Come To The Texas State Fair For Big Red Chicken Bread, Stay For The Art Deco Architecture

“Most people really don’t notice the buildings very much. … I’ll hear them say, ‘Wow, I didn’t even know that was there.’”

By Antonio CuetoOctober 18, 2019 1:25 pm,

Dallas Park and Recreation Director Willis Winters grew up going to the State Fair of Texas. Now it’s his job to oversee Fair Park where the fair is held every year.

Winters is an architect and historian by training, and in 2010, he published the book “Fair Park” about the state fair’s history and architecture.

“The importance of Fair Park, which is considered a National Historic Landmark, is that it is the only, basically, intact exposition site during this great era of World Fairs during the 1930s,” Winters says. “It’s basically one of the most significant sites for Art Deco architecture, not only in Texas and the United States, but possibly in the world.”

Recently, Fair Park recreated the lights that shone above the Hall of State building in the 1930s.

“At night, entire fairgrounds were transformed dramatically, again, by the nighttime lighting,” Winters says. “This spectacular fan of searchlights, skylights … fanned out from a central point directly behind the Hall of State. Those lights could be seen, I’m told, as far as 90 miles away.”

Winters says going to the state fair can be an overwhelming experience for newcomers. It’s easy to be distracted by all of the attractions to even notice the buildings, he says.

“There’s so much decoration and banners, then the vendors and booths,” Winters says. “Most people really don’t notice the buildings very much, and only when they come back during non-fair times, when it’s just the architecture, I’ll hear them say, ‘Wow, I didn’t even know that was there.’”
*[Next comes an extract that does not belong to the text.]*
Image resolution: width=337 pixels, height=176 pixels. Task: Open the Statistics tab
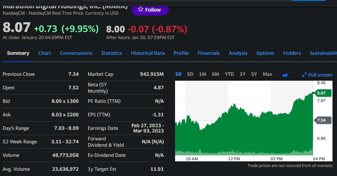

Winters says one of his favorite buildings on the fairgrounds is the Magnolia Lounge, a small hospitality space built in 1936 and designed by famed Swiss-American architect William Lescaze.

“That was built by the Magnolia Petroleum Company so that tired, weary and hot visitors had a place to go in and sit down and recuperate from walking around all day,” Winters says. 

He says it was also home to a burgeoning theater scene in the middle of the 20th century.

“Several very important world premiere plays were staged there back in the 40s and 50s,” Winters says.